## Passage

The Great Gatsby is among the greatest of great American novels, but Hollywood has had a hard time transferring the story to the screen. The first try, a 1926 silent, is listed as lost. The 1949 Gatsby with Alan Ladd and Shelley Winters is also MIA—virtually unavailable on digital and seldom seen in its day. Best remembered is the 1974 Gatsby with Robert Redford and Mia Farrow. Alas, the memories aren't fond for that box office dud, which audiences generally ranked as dull.
Director Baz Luhrmann is anything but dull and his unabashed love of irony serves him in filming F. Scott Fitzgerald's deeply ironic novel. After all, Jay Gatsby is a self-made fraud, a parvenu among old wealth, heedlessly in love with a shallow woman unworthy of such ardor, Daisy.
Leonardo DiCaprio is handsome and charming in the title role, but he’s invisible for many minutes into the movie and then, at first, glimpsed only as a lonely man at the end of his private pier, staring across the bay at a beckoning green light. Gatsby is a man of mystery, the hidden master of a great mansion in the nouveau riche precincts of Long Island, a palace filled with mad Jazz Age revelry on weekends. Like the Wizard of Oz, he operates unseen, a celebrated name without a face. As in the novel, the voice of the story belongs to Gatsby’s neighbor, the novice Wall Street trader Nick Carraway, played by Tobey Maguire in Spider-Man mode as the naïve innocent amazed to discover his power.
One of Luhrmann’s tricks is to transform The Great Gatsby into a flashback from 1929, composed at the urging of a psychiatrist as a therapeutic journal just after the stock market, and the values of Gatsby and company, came crashing down. By that time Nick is diagnosed with “morbid alcoholism” and insomnia. Depressed, he allows memory to speak. Luhrmann’s other trick is filming Gatsby in 3D to evoke the incandescent 1920s as a fantasy world. Sometimes the strategy works; sometimes the results resemble a cheap 3D postcard.

## Tasks for this exercise
**A)** Duplicate the part of the Gatsby film review starting at "One of Luhrmann’s" and ending at "cheap 3D postcard.".
**B)** Pick up the Gatsby film review after its last sentence and continue writing it.
The records come from a separate source.

## Recorded information
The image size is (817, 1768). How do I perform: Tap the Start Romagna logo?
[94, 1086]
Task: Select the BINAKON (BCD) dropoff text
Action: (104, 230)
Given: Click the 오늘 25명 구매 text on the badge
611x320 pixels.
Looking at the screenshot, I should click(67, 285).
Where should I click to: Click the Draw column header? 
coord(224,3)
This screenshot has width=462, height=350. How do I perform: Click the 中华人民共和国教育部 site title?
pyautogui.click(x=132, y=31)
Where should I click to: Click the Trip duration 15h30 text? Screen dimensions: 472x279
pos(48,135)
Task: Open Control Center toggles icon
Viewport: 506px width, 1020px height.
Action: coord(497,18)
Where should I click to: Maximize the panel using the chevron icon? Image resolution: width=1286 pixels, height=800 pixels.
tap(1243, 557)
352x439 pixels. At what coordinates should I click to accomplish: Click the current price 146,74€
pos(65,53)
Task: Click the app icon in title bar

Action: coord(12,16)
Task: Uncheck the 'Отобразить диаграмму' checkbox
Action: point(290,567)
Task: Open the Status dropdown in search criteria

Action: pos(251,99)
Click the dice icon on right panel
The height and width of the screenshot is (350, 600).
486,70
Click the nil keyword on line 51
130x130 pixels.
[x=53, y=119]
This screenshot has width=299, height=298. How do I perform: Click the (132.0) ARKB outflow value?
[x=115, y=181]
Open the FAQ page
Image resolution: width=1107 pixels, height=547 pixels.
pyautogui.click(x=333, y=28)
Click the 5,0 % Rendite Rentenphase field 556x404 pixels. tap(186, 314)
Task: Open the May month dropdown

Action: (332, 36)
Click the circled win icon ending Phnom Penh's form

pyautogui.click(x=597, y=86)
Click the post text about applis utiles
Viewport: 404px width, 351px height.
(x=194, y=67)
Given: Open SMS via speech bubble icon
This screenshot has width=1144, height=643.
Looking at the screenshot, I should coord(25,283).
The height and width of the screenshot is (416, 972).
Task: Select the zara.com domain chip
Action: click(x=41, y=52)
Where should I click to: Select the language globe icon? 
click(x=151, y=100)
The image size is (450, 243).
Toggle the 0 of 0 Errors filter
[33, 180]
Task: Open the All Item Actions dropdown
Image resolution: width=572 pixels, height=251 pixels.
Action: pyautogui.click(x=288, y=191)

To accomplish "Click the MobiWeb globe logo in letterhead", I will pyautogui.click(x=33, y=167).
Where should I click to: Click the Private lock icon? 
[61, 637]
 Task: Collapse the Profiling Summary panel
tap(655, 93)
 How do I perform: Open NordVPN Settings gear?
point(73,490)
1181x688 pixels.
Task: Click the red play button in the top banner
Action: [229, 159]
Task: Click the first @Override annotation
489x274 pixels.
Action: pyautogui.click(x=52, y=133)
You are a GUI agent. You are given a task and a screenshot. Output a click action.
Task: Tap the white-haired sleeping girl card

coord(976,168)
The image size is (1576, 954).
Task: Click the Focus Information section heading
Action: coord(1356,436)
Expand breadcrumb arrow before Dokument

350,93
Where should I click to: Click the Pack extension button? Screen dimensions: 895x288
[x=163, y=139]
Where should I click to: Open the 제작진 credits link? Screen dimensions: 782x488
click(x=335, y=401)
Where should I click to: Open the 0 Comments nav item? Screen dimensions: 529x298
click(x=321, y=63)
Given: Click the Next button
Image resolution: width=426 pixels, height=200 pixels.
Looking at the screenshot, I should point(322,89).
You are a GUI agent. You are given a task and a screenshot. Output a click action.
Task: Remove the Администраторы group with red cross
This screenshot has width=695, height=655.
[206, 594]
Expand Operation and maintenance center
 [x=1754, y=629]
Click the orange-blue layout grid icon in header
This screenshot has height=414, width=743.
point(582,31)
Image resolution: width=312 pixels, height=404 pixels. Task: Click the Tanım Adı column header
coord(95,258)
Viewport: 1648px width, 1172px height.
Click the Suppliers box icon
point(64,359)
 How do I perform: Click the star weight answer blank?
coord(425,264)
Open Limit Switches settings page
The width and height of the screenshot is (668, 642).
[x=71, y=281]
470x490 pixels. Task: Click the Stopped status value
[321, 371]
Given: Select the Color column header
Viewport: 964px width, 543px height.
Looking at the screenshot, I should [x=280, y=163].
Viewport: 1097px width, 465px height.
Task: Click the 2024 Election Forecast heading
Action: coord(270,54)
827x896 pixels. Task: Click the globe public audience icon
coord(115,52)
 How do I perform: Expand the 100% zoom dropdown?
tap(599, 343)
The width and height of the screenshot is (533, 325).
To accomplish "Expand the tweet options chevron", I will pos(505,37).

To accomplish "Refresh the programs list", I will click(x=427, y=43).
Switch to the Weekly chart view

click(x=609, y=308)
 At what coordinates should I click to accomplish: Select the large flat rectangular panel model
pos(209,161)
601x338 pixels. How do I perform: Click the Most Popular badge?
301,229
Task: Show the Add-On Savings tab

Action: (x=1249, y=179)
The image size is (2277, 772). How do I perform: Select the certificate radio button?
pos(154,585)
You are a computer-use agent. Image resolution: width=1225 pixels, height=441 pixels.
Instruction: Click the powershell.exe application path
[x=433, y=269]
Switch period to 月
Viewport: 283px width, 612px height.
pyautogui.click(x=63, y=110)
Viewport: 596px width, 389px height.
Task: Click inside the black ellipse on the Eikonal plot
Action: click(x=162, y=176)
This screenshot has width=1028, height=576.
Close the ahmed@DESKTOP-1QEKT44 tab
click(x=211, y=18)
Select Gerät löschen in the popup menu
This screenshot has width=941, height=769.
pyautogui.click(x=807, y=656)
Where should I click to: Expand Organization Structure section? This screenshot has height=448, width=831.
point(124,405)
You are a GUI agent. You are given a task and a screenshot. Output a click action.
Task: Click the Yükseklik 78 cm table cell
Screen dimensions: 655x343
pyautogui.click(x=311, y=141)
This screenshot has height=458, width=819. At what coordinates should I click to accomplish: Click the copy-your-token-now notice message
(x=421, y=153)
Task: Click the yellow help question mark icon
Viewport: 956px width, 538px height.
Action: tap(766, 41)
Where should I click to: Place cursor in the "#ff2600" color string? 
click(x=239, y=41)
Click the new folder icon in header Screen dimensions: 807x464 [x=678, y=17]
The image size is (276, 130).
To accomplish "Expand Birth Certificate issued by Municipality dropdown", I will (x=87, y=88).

## Expected results
**A)**
One of Luhrmann’s tricks is to transform The Great Gatsby into a flashback from 1929, composed at the urging of a psychiatrist as a therapeutic journal just after the stock market, and the values of Gatsby and company, came crashing down. By that time Nick is diagnosed with “morbid alcoholism” and insomnia. Depressed, he allows memory to speak. Luhrmann’s other trick is filming Gatsby in 3D to evoke the incandescent 1920s as a fantasy world. Sometimes the strategy works; sometimes the results resemble a cheap 3D postcard.

**B)**
The mysterious Gatsby reveals himself to Nick because he needs a favor. Nick is gentry, the cousin of the love of Gatsby’s life, Daisy. Carey Mulligan gives her eyes that beckon but a little more genuine passion than Fitzgerald allowed this wife of old money—the hearty but dim Tom Buchanan (Joel Edgerton), who lives across the bay in the mansion with the green light. Gatsby is hooked up with all sorts of illegal activities, including risky financial schemes and, at the height of Prohibition, bootlegging. He’s like the richest narco trafficker of the 21st century, but buoyed by a sense of class, culturally as well as economically. Fitzgerald’s Gatsby was all about America’s class system, whose subtle gradations left even some millionaires looking up to their “betters.” Luhrmann preserves this sensibility along with long stretches of dialogue and description from the novel.
Gatsby embodies the can-do spirit of America and the dream of recreating oneself in a new place with a new identity, and Fitzgerald explores the shadow side of that dream. The lush visual overload in many of Luhrmann’s scenes, and the anachronistic juxtaposition of jazz with club music and hip-hop, helps link then with now—the hedonistic excess of the Roaring Twenties with the brainless binge of the ’00s. That Gatsby flew as high and fast as he could for love—his romantic obsession with Daisy—is meant to make him a better man than most who walked in his expensive white shoes. As a poor boy from nowhere who remade himself through luck and pluck, Gatsby never realized that the “vast recklessness of the rich,” as Nick puts it, would eventually defeat him.
Luhrmann’s most haunting scene is the film’s conclusion—that green light at Buchanan manor, glowing like a tease whispering “Go! Go!” into the night until the frame fades to black.